The Jongo speakers are confusing and never had a real push.

Pure seemed to lose its way and not know what it is for anymore. I have been reluctantly replacing mine as they age and end with other companies that combine internet streaming. Chromecast Audio then rendered them fairly obsolete for 30 pounds.

There is a space for a strong credible radio brand, it was Pure for ages - now they ride off the vestiges of their earlier work. It was clear R&D had ceased in radios and the horrid recent cheaply made radios at the same price were the last straw. Where their design skills and engineering led they now look increasingly out of touch and a brand obviously in the last stage of exploiting it's prior success with no onward path. The most recent radios seem to copy the highly successful Roberts internet radios such as 93i but feel possibly too little after this time. Where is their one piece hi-fi like the Ruark 4 /7, SonoroStereo, RevoSupersystem and the like? That market was Pure's for the taking years ago.

They increasingly emphasized everything but the radios at the website and lost shelf space at John Lewis with poor designs. The earlier curved corner hifi looked wonderful but never worked properly (I had three, returned two and dumped one eventually). The internet radios were often bewilderingly complex and put me off for years until Roberts got it right. Pure Lounge was launched but never followed through. Pure had portable DAB pocket products that didn't work (not once did I ever get a signal anywhere so gave up) and the excellent Pure Move was made more cheaply in its second version looking the cheapo job it was. The wonderful Oasis was replaced with a version that was too complex for its size and portability leading to bad sales. Yet.....the Evoke 1, 2, 2S, bedside radios, Oasis, first version of Move were great. The Evoke 3 was nearly great but now seems the start of the rot. Recordable radio that wasn't executed well and caused users to give up. Too many of their products went the same way. They forgot the combination of design and engineered had given them a premium price position then tried to go too modern when people wanted sleek midcentury.

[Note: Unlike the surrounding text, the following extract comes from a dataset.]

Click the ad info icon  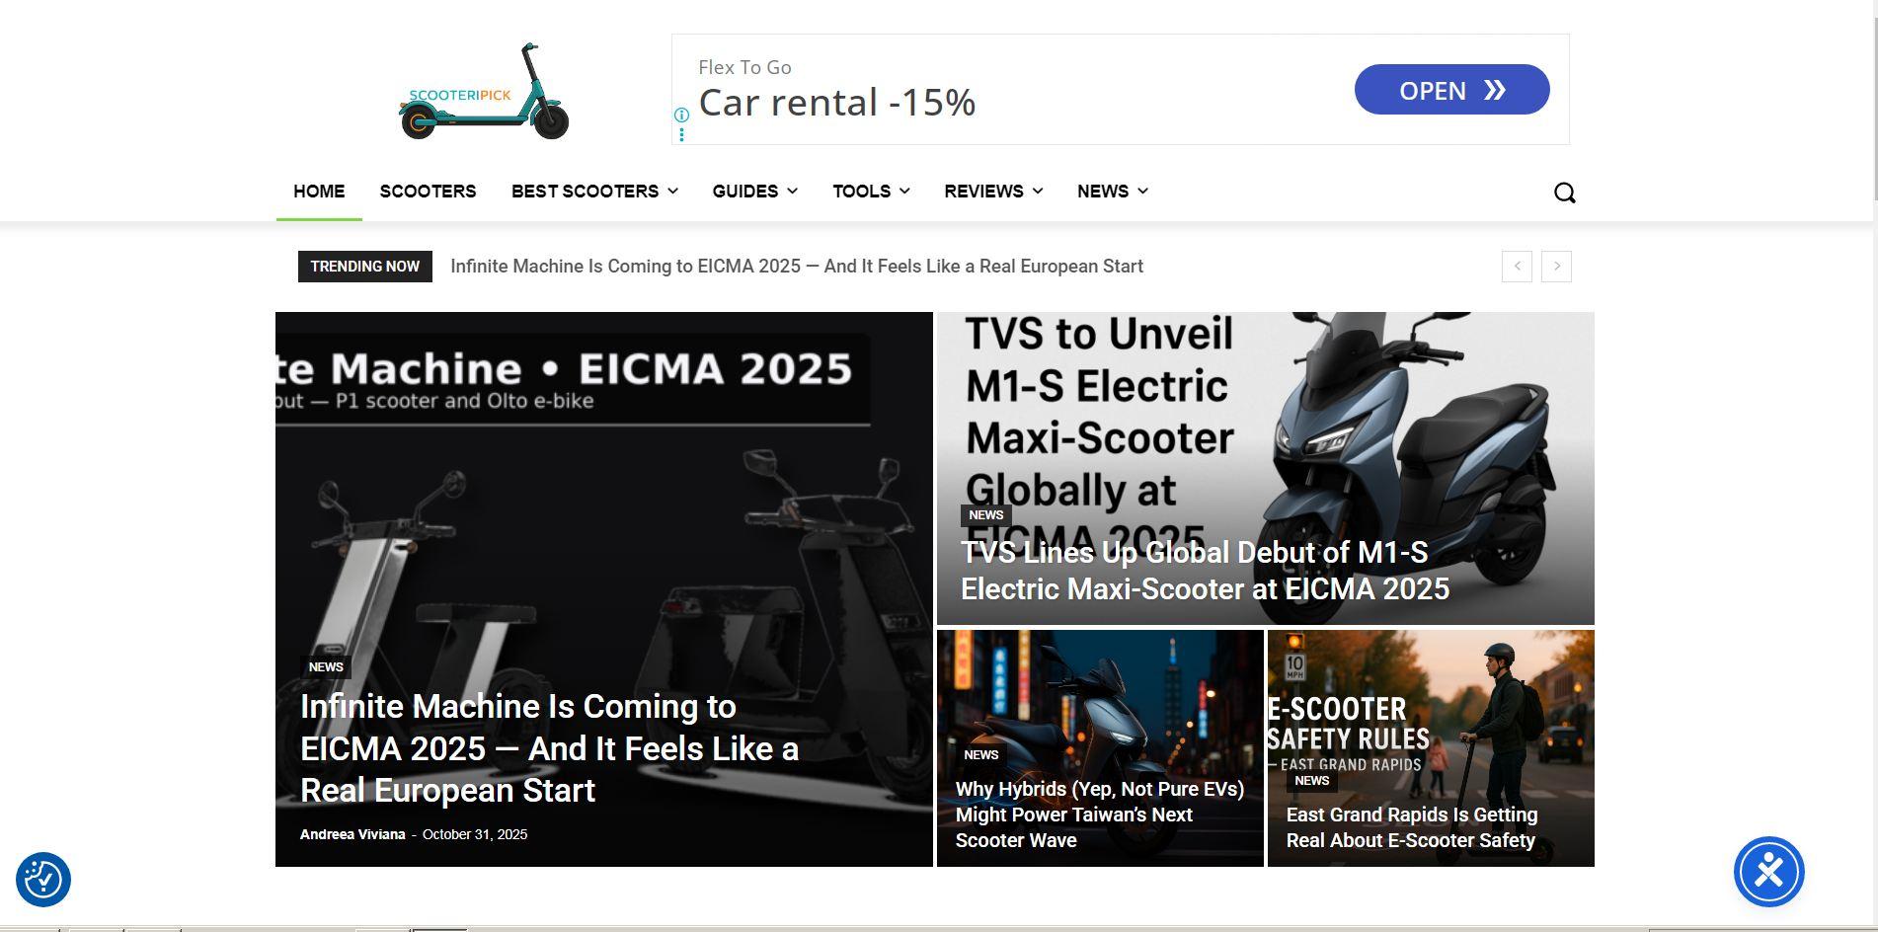point(681,115)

It's a damned shame. What happened? A case of losing touch and lacking customer focus, innovating as a me-too without customer needs at the heart. I suspect the Apple link up didn't help. They'll end up exiting a market before it is mature and failing to transition properly into the connected home audio world. A company cannot cut R&D like this yet expect to thrive. If it is losing money it's because their price point eroded as the quality went down. A race to the bottom as Pure seemed intent on is unwinnable and destined to create market exit.

BillParish's picture

Pure lined up to be sold

The other reason for Pure's decline, apart from stiff competition in sales of portables, is the decline of the hi-fi tuner. If anyone buys a tuner these days I'm sure it is a "streamer", though god knows why, who really wants hundreds of stations? A much better alternative alternative to DAB is Freeview radio, available on any modern TV. It transmits at a a far higher bit rate than any DAB station.  DAB digital radio is still laughably promoted as a superior product by I believe, Digital Radio UK, headed up by a chap Ford Ennals who is no doubt on a six figure salary.  A lot of money is being spent on a pointless organisation long past it's sell-by date.

EnjoyingTheMusic's picture

Streamers

Streamers cover genre styles and locations not on Freeview and work away from the TV. I listen to the Roberts 93i for favourite music channels inside and outside UK, none of which are on Freeview. Many of the best radio stations for music are internet streaming only now.